Jean raised their six children and kept writing as well. She went uncredited on the feature film, The Miracle, co-written with her father-in-law, Frank Butler. In 1960, they moved to Italy so Hugo could work on the film Sodom and Gomorrah. They stayed for three years and in 1963, finally moved back to the United States, after the blacklist had cooled. These years abroad are the subject of Jean’s memoir Refugees from Hollywood: A Journal of the Blacklist Years (2000). The archival collection contains a few produced scripts that Hugo and Jean worked on during this time as well as projects that were never made. Correspondence records them trying to work out film stories and discussing domestic matters.
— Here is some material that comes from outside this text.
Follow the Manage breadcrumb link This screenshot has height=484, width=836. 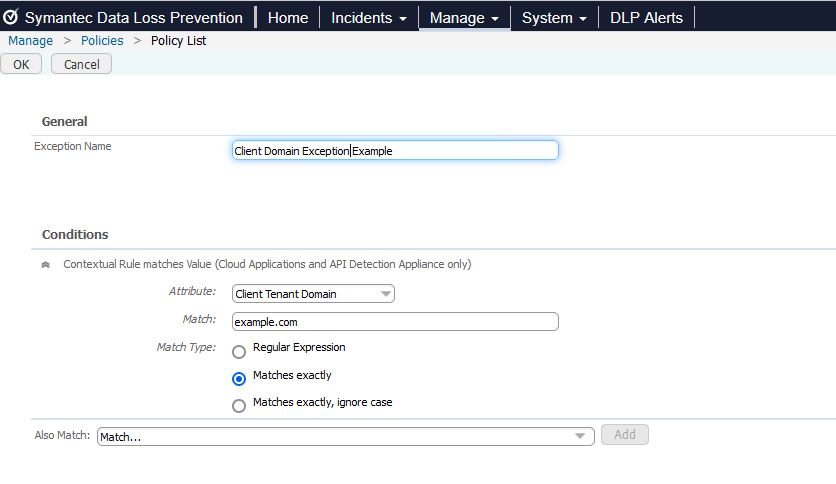point(31,41)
Hugo died in 1968 from a heart attack at the age of 53. Jean continued to write and raise her family. She wrote for soap operas and then wrote an instructional book on how to write for soap operas. She wrote a few biography books for the juvenile market. She freelanced on a few TV episodes and later taught at USC and UCLA Extension. She also worked tirelessly in service of the WGA and was a board member for several terms. All of these activities are represented in the collection and make me wonder if Jean ever took a break!
In 1985, in preparation for writing her blacklist memoir, Jean filed a Freedom of Information Act request with the FBI to obtain all records related to her and Hugo. In return, she got almost 3 inches of files (see photos). These papers record their personal histories, their Communist involvement, informant details, their visits to the US and many internal FBI memos. These heavily redacted files are visceral remnants of the McCarthy era.
In the 1990s, the WGA formed a committee to correct the writing credits from the Blacklist years, in an effort to shine a light on what really happened and determine who deserved credit. Our collection contains letters that Jean wrote to the WGA (see photos), recounting her memories of this time and the film work that she and Hugo did.
Jean Rouverol Butler died in 2017 at the age of 100. The WGF is honored that her legacy lives on in our Archive and we welcome researchers of all types. The collection is a fascinating deep dive into one woman’s life during the 20th century and the guide can be found on our page at the OAC. The WGF recorded a “Writer Speaks” oral history interview with Jean in May 2000, which is available on our YouTube channel. Take a look to hear Jean’s story in her own articulate and spirited voice.